● **Problem description**
Please copy exactly the line containing "Task: Add tag" and every line after it, through the last line of the records below, leaving out all pictures.

*-*-*

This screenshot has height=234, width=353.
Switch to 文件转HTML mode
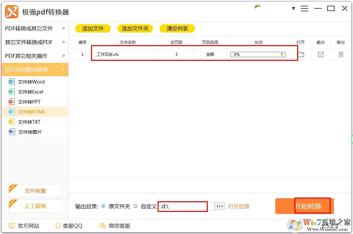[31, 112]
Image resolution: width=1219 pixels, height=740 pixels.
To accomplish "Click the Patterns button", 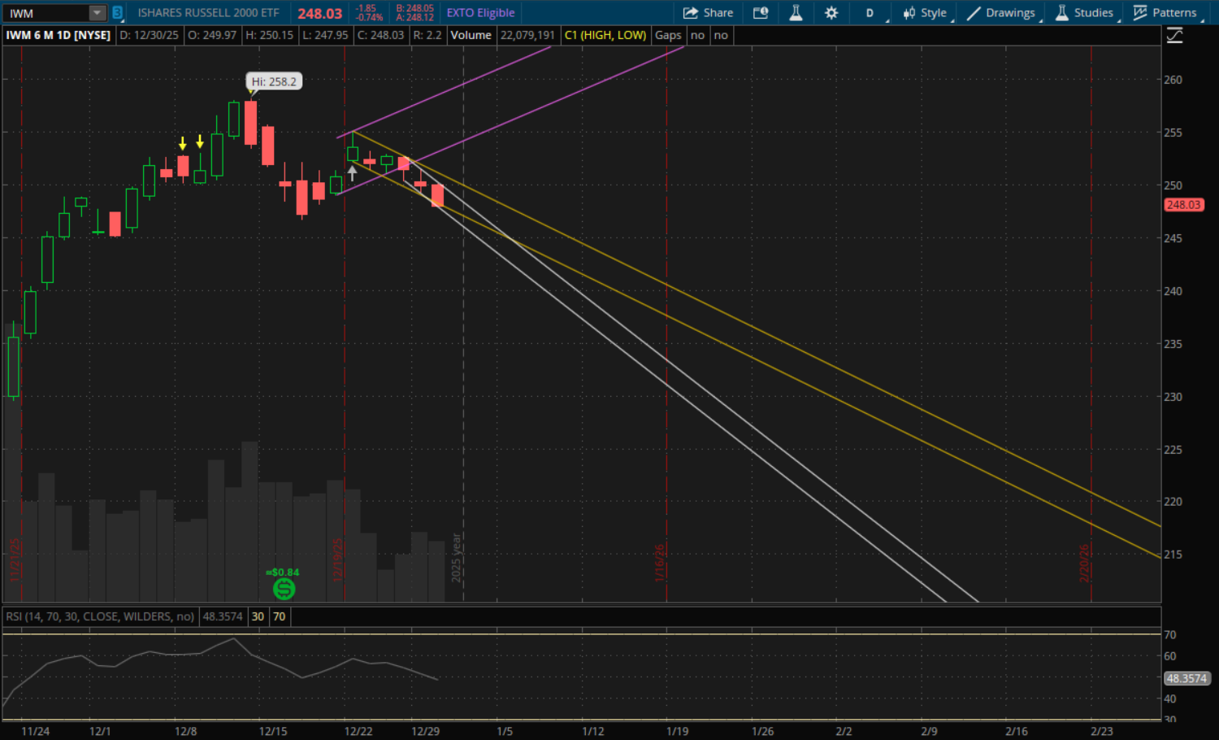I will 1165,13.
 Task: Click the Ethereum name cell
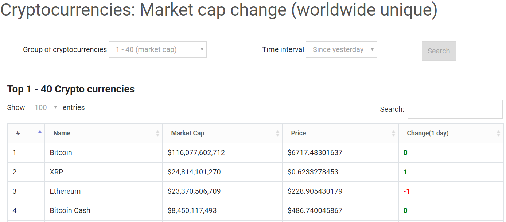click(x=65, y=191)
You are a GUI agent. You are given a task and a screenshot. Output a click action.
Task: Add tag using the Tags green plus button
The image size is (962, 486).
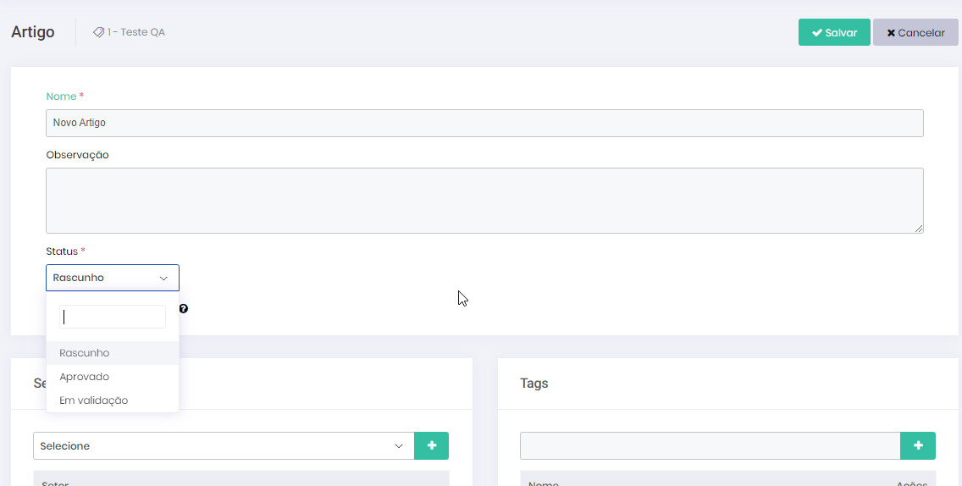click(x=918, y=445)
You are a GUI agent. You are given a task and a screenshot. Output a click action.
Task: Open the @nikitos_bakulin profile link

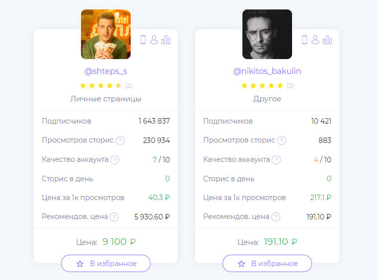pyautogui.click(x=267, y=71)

*-*-*

● **Solution to this task**
Task: Add tag using the Tags green plus button
The image size is (962, 486).
click(x=918, y=445)
You are a GUI agent. You are given a task and a screenshot. Output a click action.
Task: Open the @nikitos_bakulin profile link

pyautogui.click(x=267, y=71)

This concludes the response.